STORED DATA:
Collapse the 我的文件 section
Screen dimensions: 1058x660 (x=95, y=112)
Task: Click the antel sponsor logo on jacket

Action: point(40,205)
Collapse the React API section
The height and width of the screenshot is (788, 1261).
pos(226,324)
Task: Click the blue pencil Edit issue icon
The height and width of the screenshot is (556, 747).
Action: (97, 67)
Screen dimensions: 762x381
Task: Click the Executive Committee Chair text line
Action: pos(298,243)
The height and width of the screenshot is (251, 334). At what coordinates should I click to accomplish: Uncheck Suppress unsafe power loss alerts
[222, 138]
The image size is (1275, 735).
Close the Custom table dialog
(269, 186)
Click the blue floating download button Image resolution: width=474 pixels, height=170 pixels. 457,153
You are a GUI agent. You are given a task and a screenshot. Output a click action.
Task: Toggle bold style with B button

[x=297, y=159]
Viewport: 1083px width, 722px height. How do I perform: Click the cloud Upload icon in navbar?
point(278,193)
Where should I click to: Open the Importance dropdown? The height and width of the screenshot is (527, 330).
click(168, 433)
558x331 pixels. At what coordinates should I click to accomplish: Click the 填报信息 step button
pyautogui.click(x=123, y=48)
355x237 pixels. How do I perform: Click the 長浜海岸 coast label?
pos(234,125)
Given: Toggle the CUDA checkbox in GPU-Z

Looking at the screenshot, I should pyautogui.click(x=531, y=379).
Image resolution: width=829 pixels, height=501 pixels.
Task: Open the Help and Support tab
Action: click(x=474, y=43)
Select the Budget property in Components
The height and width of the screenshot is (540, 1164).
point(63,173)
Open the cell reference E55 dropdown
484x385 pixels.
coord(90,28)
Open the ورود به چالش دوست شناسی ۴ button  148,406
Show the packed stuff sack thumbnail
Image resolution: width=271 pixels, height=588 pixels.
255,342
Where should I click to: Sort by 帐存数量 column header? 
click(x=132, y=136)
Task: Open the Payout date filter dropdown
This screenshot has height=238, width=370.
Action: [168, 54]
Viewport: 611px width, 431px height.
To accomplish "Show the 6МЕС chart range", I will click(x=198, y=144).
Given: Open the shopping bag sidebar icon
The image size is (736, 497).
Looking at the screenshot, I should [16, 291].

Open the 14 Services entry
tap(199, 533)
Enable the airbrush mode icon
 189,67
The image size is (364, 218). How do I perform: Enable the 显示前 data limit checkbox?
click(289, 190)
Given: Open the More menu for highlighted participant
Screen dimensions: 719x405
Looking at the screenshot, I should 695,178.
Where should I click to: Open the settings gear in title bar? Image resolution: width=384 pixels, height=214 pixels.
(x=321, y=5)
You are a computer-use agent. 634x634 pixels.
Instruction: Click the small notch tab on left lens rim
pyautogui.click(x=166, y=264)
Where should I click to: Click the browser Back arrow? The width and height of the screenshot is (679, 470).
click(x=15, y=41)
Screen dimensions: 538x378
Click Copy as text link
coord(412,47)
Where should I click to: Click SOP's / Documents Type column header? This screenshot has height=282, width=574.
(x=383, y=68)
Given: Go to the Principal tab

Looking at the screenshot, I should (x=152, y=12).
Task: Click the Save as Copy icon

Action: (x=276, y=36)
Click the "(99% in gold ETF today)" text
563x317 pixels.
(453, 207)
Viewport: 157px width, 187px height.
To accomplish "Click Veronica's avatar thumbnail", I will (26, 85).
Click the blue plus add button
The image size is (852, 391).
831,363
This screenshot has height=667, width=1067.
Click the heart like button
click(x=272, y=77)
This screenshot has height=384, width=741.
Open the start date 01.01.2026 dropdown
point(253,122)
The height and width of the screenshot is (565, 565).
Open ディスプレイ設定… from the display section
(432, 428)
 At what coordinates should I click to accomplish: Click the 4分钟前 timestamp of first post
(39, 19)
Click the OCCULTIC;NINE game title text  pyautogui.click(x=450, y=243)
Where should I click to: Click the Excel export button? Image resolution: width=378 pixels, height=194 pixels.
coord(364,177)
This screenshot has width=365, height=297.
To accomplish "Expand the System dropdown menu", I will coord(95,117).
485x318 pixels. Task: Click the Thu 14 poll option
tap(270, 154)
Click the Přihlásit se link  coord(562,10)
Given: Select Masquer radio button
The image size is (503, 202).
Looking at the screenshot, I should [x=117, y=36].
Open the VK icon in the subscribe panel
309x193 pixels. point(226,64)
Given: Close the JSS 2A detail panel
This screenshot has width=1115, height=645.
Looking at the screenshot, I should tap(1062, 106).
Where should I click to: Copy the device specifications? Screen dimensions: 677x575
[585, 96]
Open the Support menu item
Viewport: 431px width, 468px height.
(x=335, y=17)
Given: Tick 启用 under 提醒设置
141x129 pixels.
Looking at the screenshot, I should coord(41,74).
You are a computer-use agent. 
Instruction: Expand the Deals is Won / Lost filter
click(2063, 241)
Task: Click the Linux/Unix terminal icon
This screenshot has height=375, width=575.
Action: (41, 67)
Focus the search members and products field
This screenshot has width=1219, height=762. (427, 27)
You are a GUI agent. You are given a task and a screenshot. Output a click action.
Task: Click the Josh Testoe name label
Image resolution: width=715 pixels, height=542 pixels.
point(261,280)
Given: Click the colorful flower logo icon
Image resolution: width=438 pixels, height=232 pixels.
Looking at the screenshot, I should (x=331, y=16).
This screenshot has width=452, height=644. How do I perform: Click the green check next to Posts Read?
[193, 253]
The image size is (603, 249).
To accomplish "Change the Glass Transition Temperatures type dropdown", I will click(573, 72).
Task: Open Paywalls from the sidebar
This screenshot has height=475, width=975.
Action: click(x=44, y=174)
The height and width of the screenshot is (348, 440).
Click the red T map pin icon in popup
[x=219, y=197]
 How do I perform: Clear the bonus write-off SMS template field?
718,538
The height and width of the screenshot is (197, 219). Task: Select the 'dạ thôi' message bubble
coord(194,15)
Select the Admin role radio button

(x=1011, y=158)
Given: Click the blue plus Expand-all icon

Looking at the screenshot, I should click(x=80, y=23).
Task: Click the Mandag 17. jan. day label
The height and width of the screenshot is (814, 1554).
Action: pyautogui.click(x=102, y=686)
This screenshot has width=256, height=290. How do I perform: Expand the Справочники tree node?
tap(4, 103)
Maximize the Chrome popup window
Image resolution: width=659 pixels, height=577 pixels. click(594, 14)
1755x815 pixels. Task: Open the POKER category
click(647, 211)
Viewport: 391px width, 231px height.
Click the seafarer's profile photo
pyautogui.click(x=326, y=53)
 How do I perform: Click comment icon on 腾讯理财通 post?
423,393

TASK:
For this exercise, gather every line of the data that contains the word "sidebar".

SOLUTION:
Given: Open the shopping bag sidebar icon
Task: Open Paywalls from the sidebar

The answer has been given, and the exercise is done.